From Hononu by Rebecca Marsh


American permanent placement policy for children in foster care is predominately focused on the effort to reunite a child with their birth parents. In practice, Americans have distaste for adoption, and much of their distaste stems from the cultural belief that "family" is defined as one's blood relatives and the ideal place for a child to grow up is with their biological parents.
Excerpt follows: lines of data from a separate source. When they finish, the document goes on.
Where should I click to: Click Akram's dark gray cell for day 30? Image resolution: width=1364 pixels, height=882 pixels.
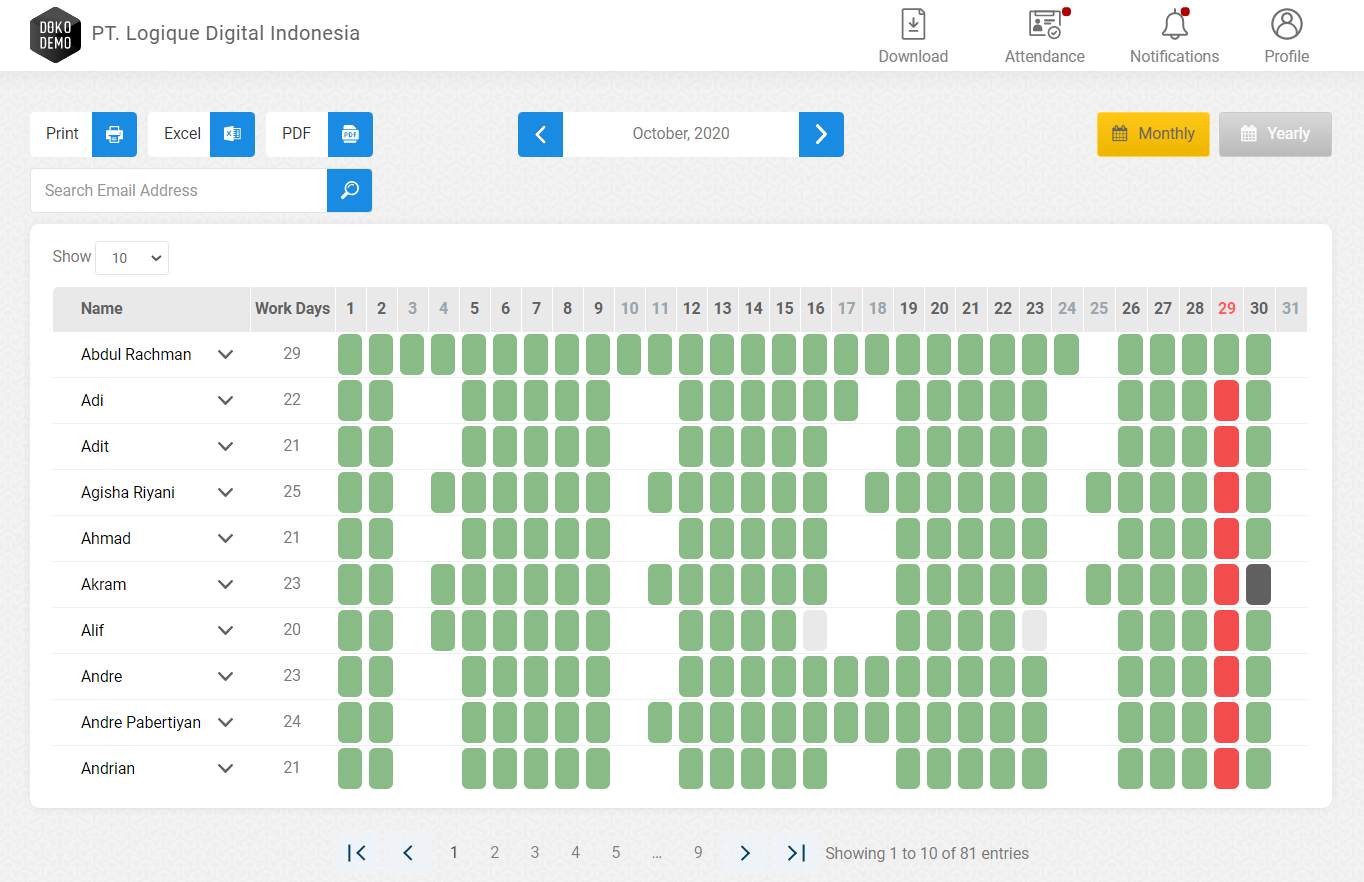coord(1258,584)
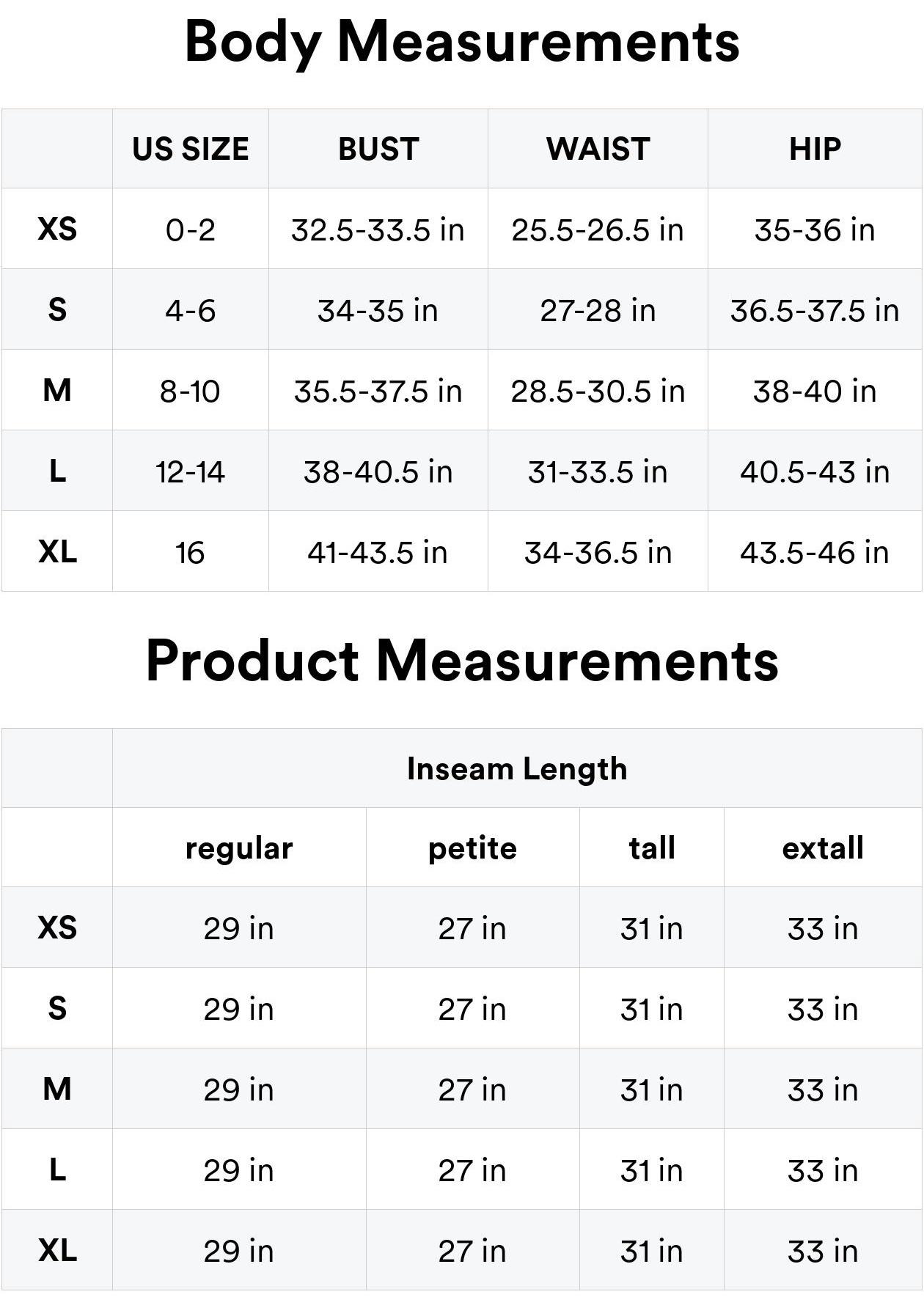
Task: Select the BUST column header
Action: [x=378, y=149]
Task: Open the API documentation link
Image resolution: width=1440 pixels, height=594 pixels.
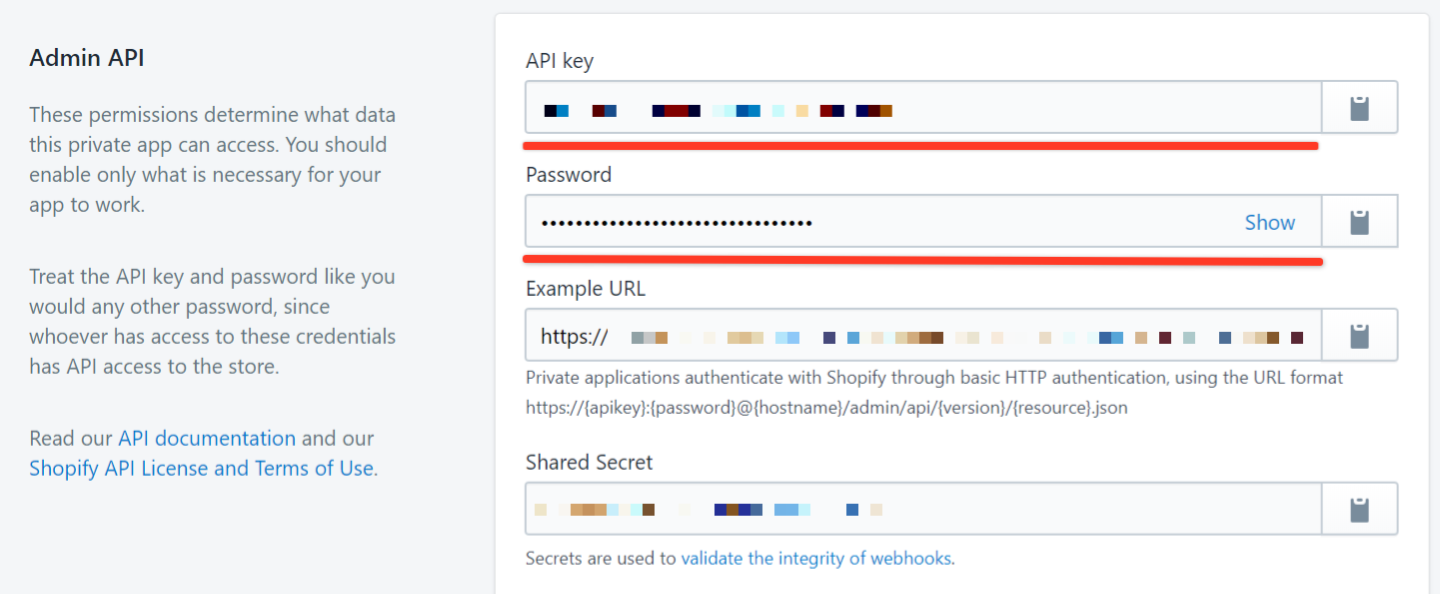Action: (207, 438)
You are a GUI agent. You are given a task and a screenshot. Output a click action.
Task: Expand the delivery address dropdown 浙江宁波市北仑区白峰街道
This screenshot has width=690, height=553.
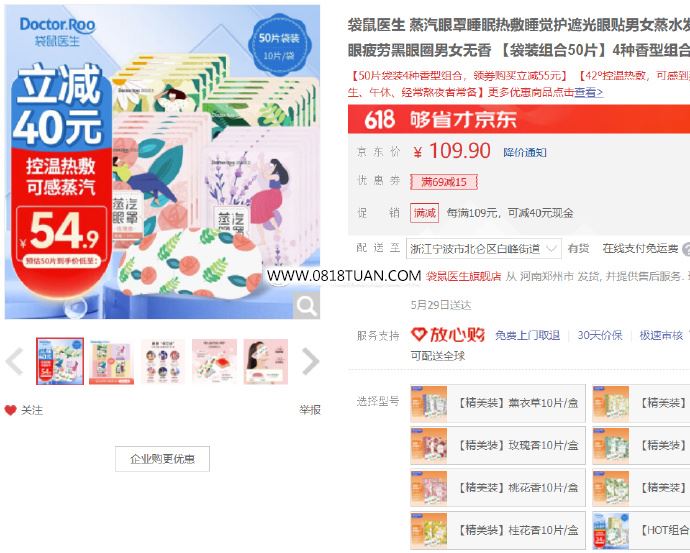483,249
The cultural preference for biological parents is a key component to understanding the general reluctance to explore adoption, but much of this reluctance also is rooted in the nature of adoption procedures in the United States. Adoption in the United States has to be done "legally" through the court system and requires the full termination of biological parents' rights. These formal and potentially alienating adoption procedures often cause deep and unnecessary pain for many children in the child welfare system and their parents. When exploring another culture's definition of family and their adoption practices, America is shown that this does not need to be the case. In the Hawaiian concept of family and traditional practice of informal adoption, America is presented with a beautiful alternative that can serve as a model from which America can rethink its cultural beliefs and redesign adoption policies to help ensure the happiness, and the togetherness, of its children, biological parents, and adoptive families.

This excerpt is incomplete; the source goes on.